_CONSIGNE ÉCRITE 1_
D'après l'extrait sur la montée des bolcheviques, pourquoi le soulèvement des ouvriers de Petrograd en juillet a-t-il fait du tort à Kerenski, alors qu'il l'avait vaincu ?
_CONSIGNE ÉCRITE 2_
Dans l'extrait sur la montée des bolcheviques, quels types de cadres le Parti communiste avait-il déjà en juin ? Donnez-les tous.
_CONSIGNE ÉCRITE 3_
Selon l'extrait sur la montée des bolcheviques, qui dirigeait le comité central du Parti communiste ?

_EXTRAIT DU TEXTE_
Primo, le Parti communiste (bolcheviste), ayant rassemblé à cette époque toutes ses forces et possédant un organisme de propagande extrêmement puissant, répandait tous les jours, par mille voix, sa critique substantielle et vigoureuse, ses idées sociales nettement révolutionnaires, et surtout ses promesses de résoudre avec plein succès tous les problèmes de la révolution, s’il arrivait au pouvoir. De plus en plus écouté et suivi par les masses ouvrières et par l’armée, le Parti communiste disposait, déjà en juin, de cadres imposants d’agitateurs, de propagandistes, d’organisateurs et d’hommes d’action. De plus, il avait à sa tête un comité central puissant dirigé par Lénine. Il déploya alors une activité fébrile, farouche, foudroyante, et se sentit bientôt maître de la situation.

Rappelons ici même que la fameuse offensive échouée de Kerenski sur le front allemand en juin 1917, le soulèvement des ouvriers de Petrograd soutenus par des marins de Cronstadt en juillet (soulèvement vaincu par Kerenski, mais qui porta le coup de grâce à sa popularité) et, enfin, l’aventure du général Korniloff, lequel tenta, avec plusieurs régiments du Caucase prélevés sur le front, une marche contre-révolutionnaire sur Petrograd, et contre lequel le gouvernement de Kerenski ne réagit que très mollement et en pure apparence – rappelons que tous ces événements et leurs conséquences achevèrent de détourner les masses ouvrières et l’armée de ce gouvernement, de son chef et, en général, des partis socialistes modérés. Au début du mois d’août, le chemin fut déjà déblayé par une offensive vigoureuse du parti communiste.

Secundo – et ce fait joua un rôle capital dans l’affaire –, vers la même époque, les bolcheviques réussirent à emporter une victoire écrasante aux nouvelles élections, aussi bien dans les Soviets que dans tous les autres organismes ouvriers (dont nous parlerons un peu plus loin). Les socialistes modérés (mencheviks et socialistes révolutionnaires de droite) cédèrent partout leurs places à des bolcheviques, qui s’emparèrent ainsi définitivement de toute l’action ouvrière et de toute la sympathie de l’armée. Les bonnes positions stratégiques pour l’offensive étaient maintenant entre leurs mains.

_INFORMATIONS EXTRAITES_

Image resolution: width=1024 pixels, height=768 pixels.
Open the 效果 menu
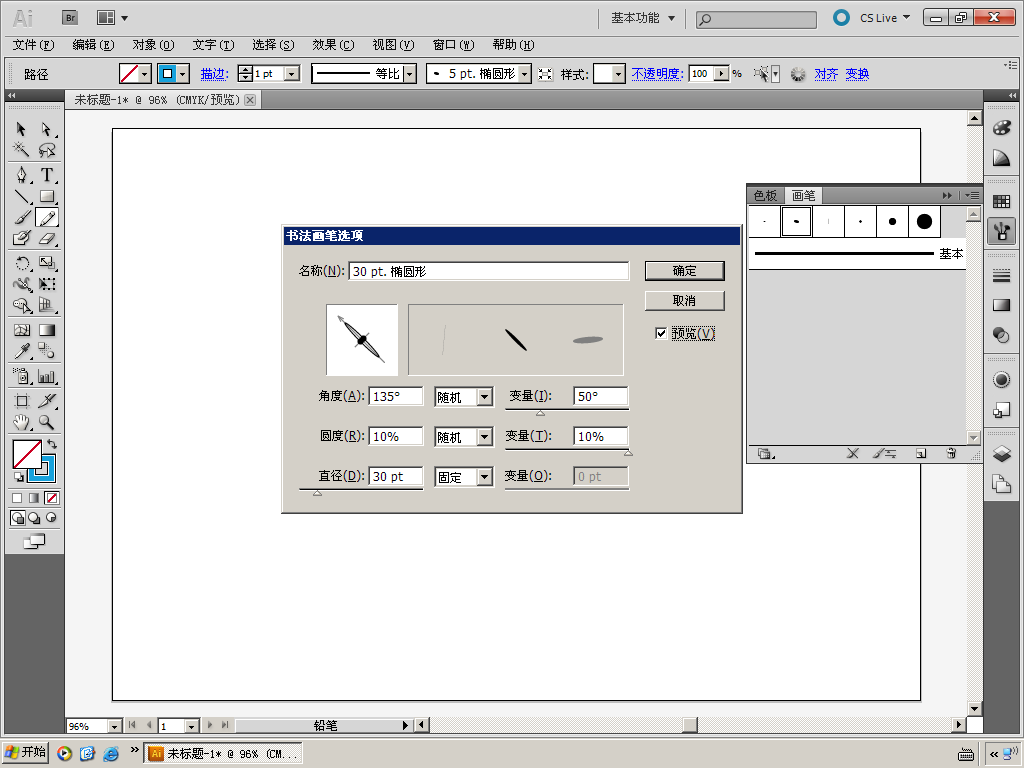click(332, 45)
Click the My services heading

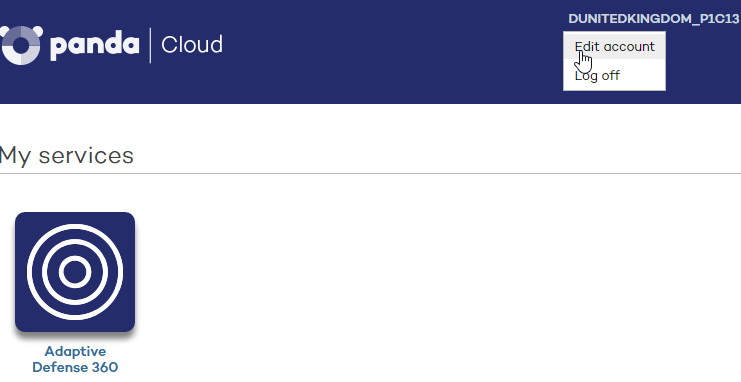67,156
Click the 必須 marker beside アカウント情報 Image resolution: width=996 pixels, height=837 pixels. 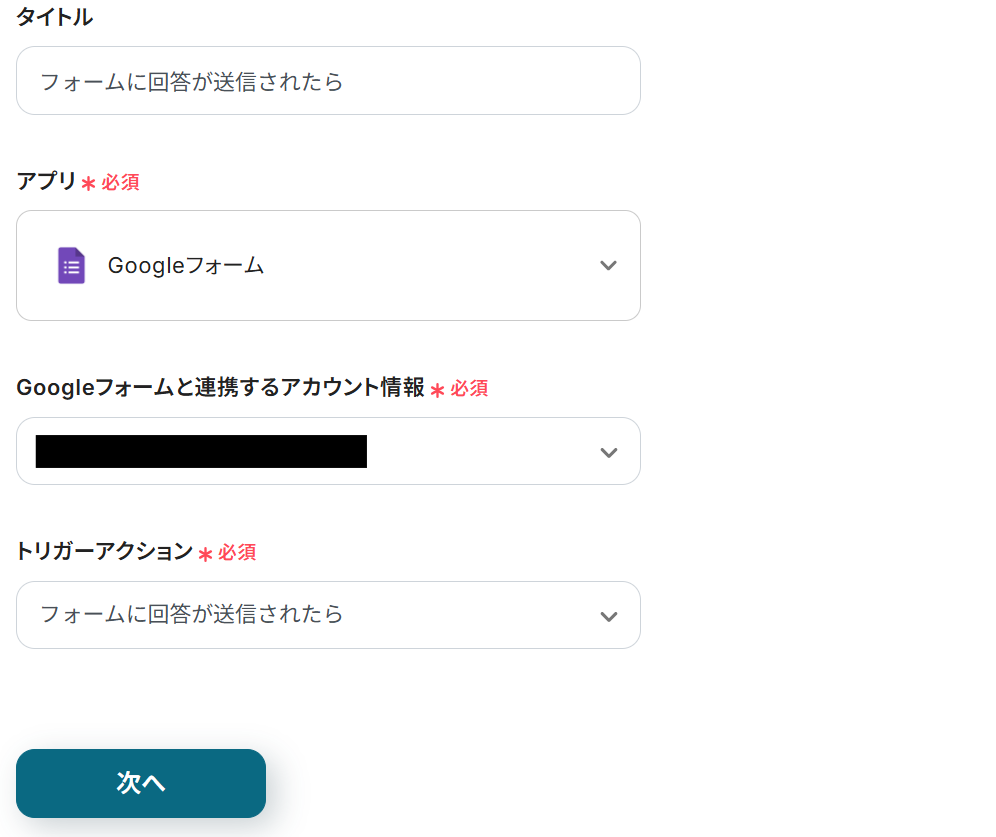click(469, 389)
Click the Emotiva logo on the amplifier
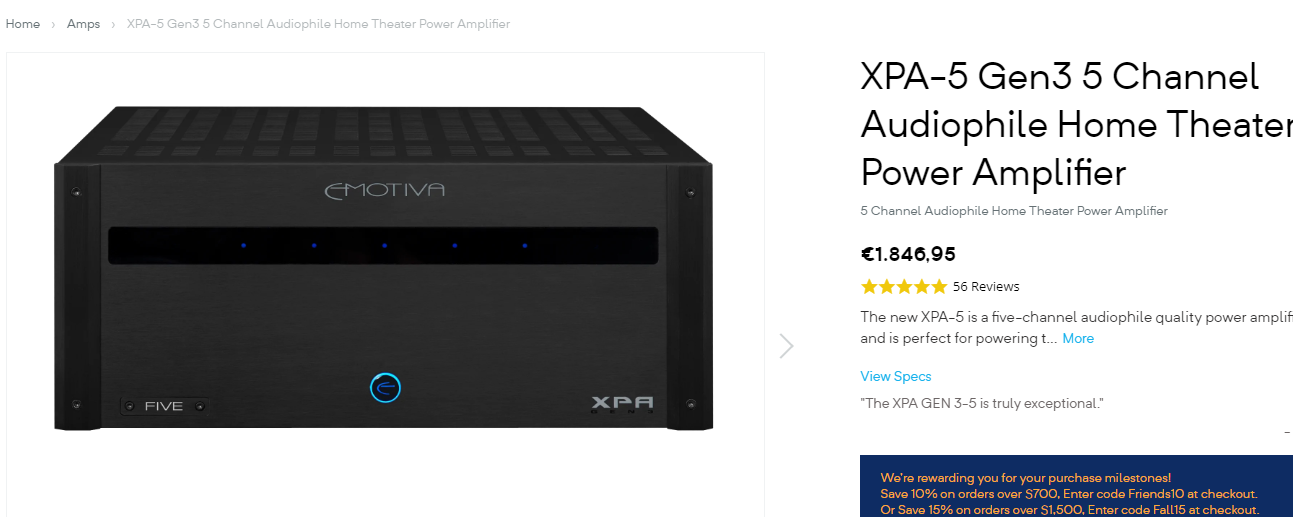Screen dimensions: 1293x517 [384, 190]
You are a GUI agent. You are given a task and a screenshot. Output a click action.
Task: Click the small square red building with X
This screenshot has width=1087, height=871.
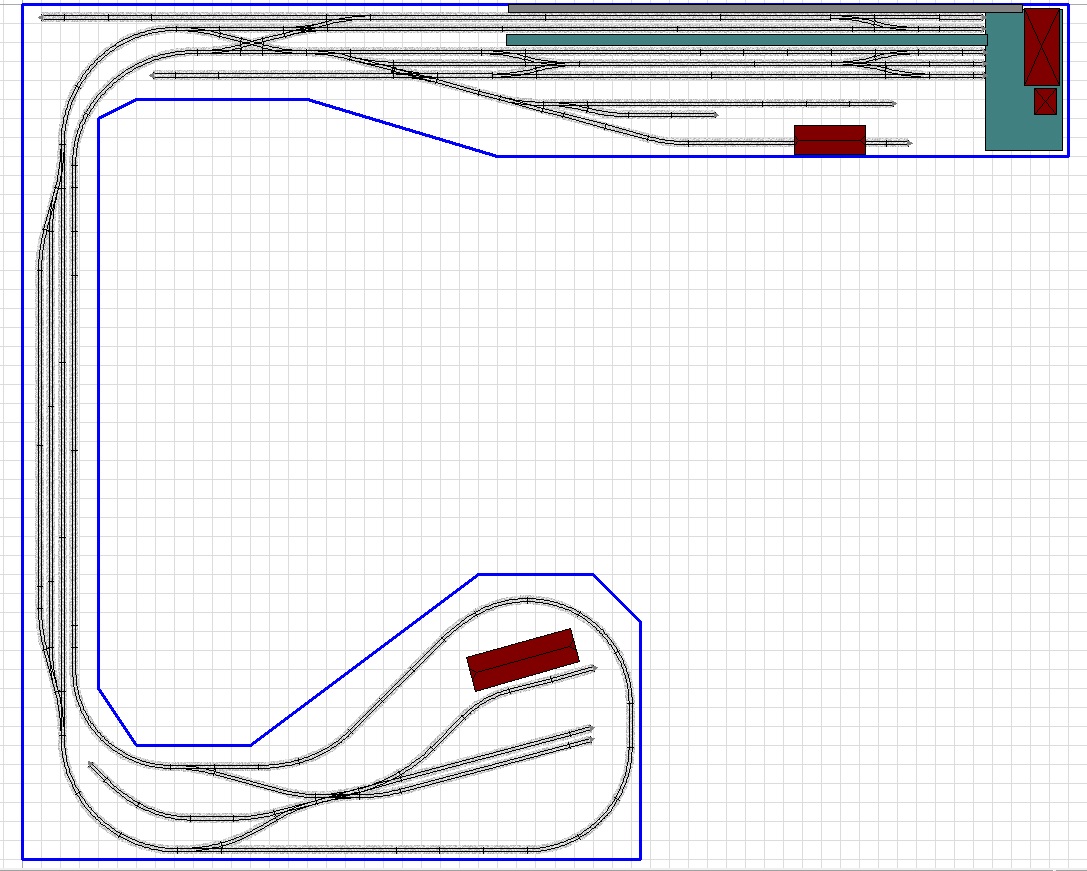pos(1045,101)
...
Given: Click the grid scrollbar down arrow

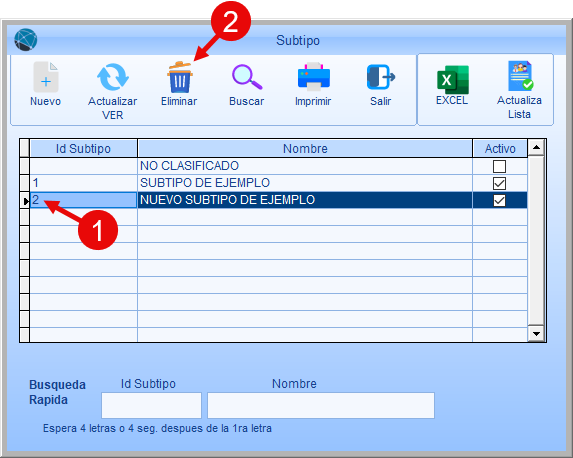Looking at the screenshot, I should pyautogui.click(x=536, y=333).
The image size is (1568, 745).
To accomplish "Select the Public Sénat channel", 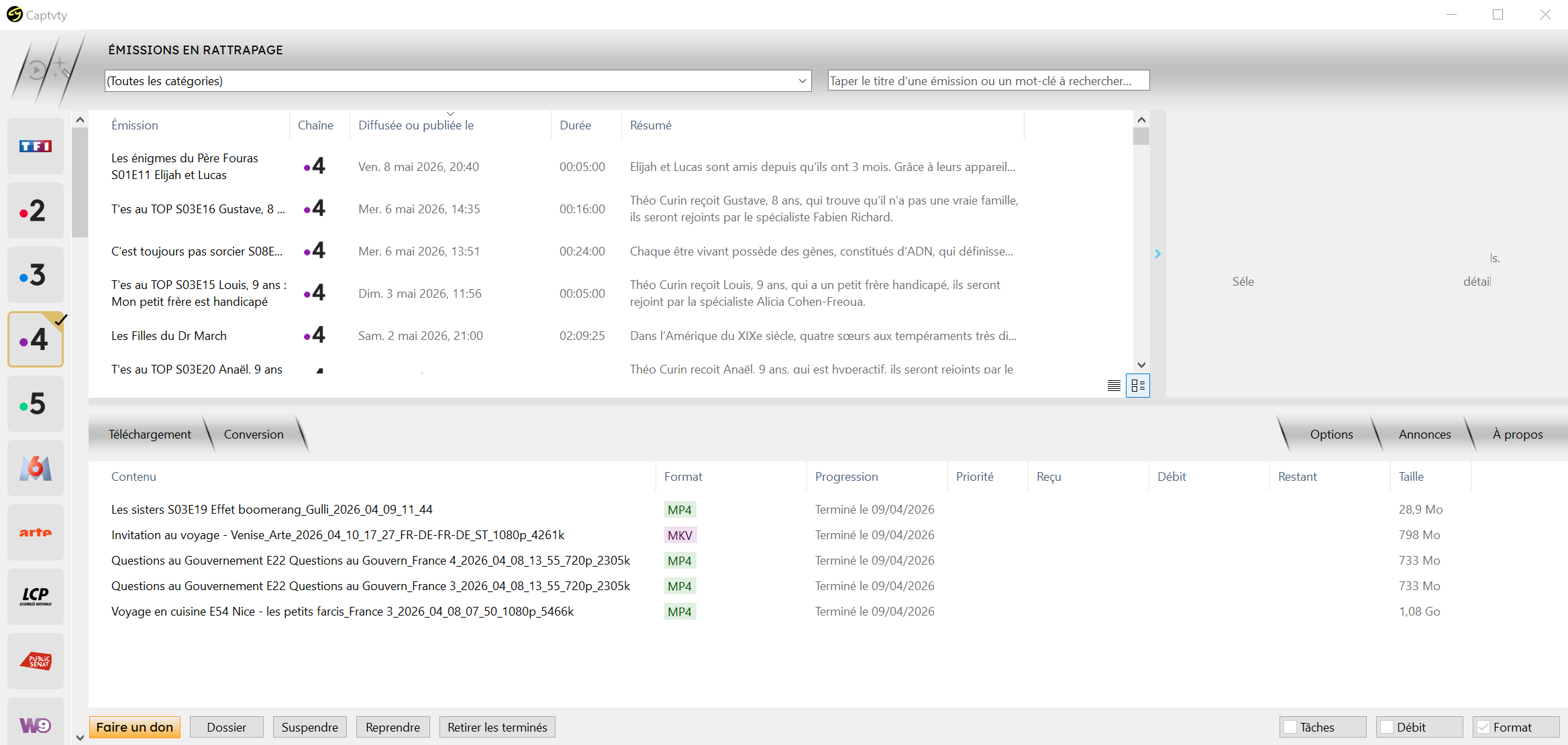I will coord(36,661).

_RÉPONSE 1_
Même vaincu par Kerenski, ce soulèvement a porté le coup de grâce à sa popularité.

_RÉPONSE 2_
- des agitateurs
- des propagandistes
- des organisateurs
- des hommes d'action

_RÉPONSE 3_
Lénine.